En quoi les préférences d'Israël concerne-t-elles le NYT? En ceci : le journal appuie si massivement les thèses israéliennes que, depuis des mois, il analyse la situation irakienne à travers la grille d'analyse d'Ariel Sharon. Le triste sire qu'est Chalabi a influencé le NYT infiniment moins que ne l'ont fait les faucons étatsuniens affidés à Ariel Sharon. À quoi s'ajoute le penchant pro-israélien que manifestent spontanément et constamment les grandes signatures du NYT, à commencer par Thomas Friedman. Valorisé par les plus importants porte-parole du journal et renforcé par les pressions extérieures, le courant favorable à Israël a contribué plus que toute autre variable à ranger le NYT dans le camp des guerriers. C'est de ce côté que devrait porter l'examen de conscience du NYT si le journal entend établir le lieu précis où s'est produite l'erreur d'aiguillage. Affirmer que Chalabi a infléchi à lui seul la trajectoire du NYT, c'est traiter les lecteurs en cruches à remplir; le NYT achèvera de se discréditer s'il insiste encore sur cette pitoyable argumentation.

À sa manière, le NYT est confronté à un défi semblable à celui qui se dresse devant la Maison-Blanche : comment sortir d'un marécage? Immoler Chalabi ne tire pas le NYT de son guêpier, pas plus que le recours à la cour martiale pour une demi-douzaine de GI n'innocente Bush, Rumsfeld et Ashcroft. Le NYT a fait faux bond à son public pendant plus d'un an; il n'a encore rien écrit qui lui vaille l'absolution.

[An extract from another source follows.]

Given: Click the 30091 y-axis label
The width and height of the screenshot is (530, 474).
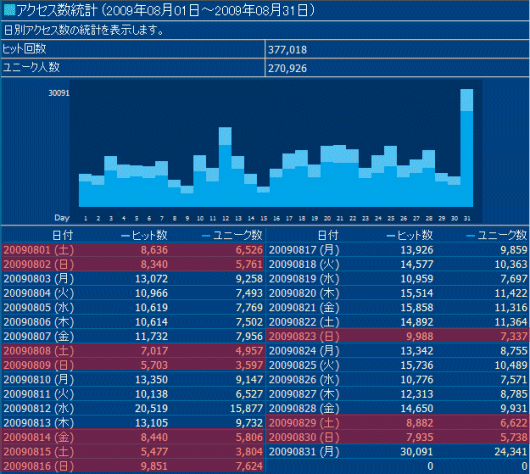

Comprenons-nous bien. Il ne s'agit pas de délirer comme au temps du Protocole des sages de Sion. Il ne s'agit même pas de contester le droit du NYT au choix de ses causes. Servi et encadré par un lectorat massivement juif, le quotidien serait tristement désincarné s'il ne tenait pas compte des loyautés du milieu qu'il dessert. Tout cela va de soi. Tout cela se comprend à condition d'être dit. En l'absence d'un examen complet de son asservissement, le journal escamote la question essentielle : sous quelles influences le NYT a-t-il aussi mal choisi ses causes depuis que se prépare l'invasion de l'Irak? Qu'on oublie Chalabi et qu'on réponde sérieusement.